• **DIRECTIONS FOR THIS TASK**:
List every line in the data below that contains the word "resolution", copying each such line in full.

• **EXTRACTED RECORDS**:
______________________________

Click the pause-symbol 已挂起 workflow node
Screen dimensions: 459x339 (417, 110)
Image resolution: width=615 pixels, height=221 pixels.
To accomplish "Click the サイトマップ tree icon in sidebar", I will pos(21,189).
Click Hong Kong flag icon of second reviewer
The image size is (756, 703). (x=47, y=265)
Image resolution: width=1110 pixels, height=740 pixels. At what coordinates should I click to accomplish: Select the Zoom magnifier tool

______________________________

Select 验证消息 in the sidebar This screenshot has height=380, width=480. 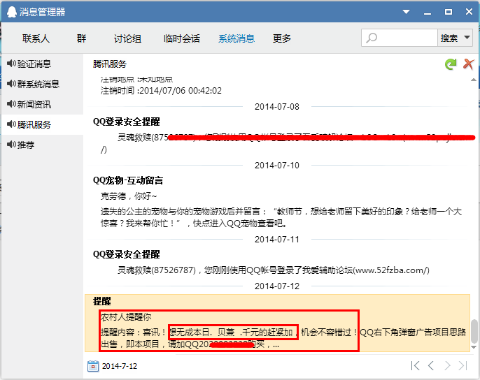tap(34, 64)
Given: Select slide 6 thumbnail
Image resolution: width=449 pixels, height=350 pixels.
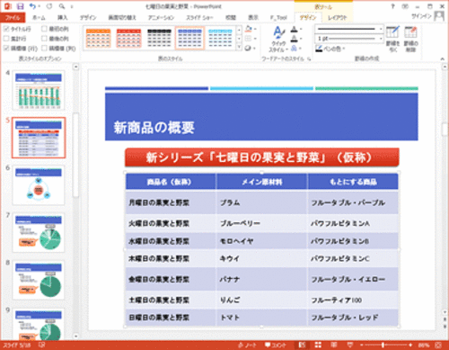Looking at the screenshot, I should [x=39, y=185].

______________________________

• **ANSWER BELOW**:
Image resolution: width=615 pixels, height=221 pixels.
Image resolution: width=1110 pixels, height=740 pixels. At what coordinates should I click to accomplish: Select the Zoom magnifier tool
Image resolution: width=449 pixels, height=350 pixels.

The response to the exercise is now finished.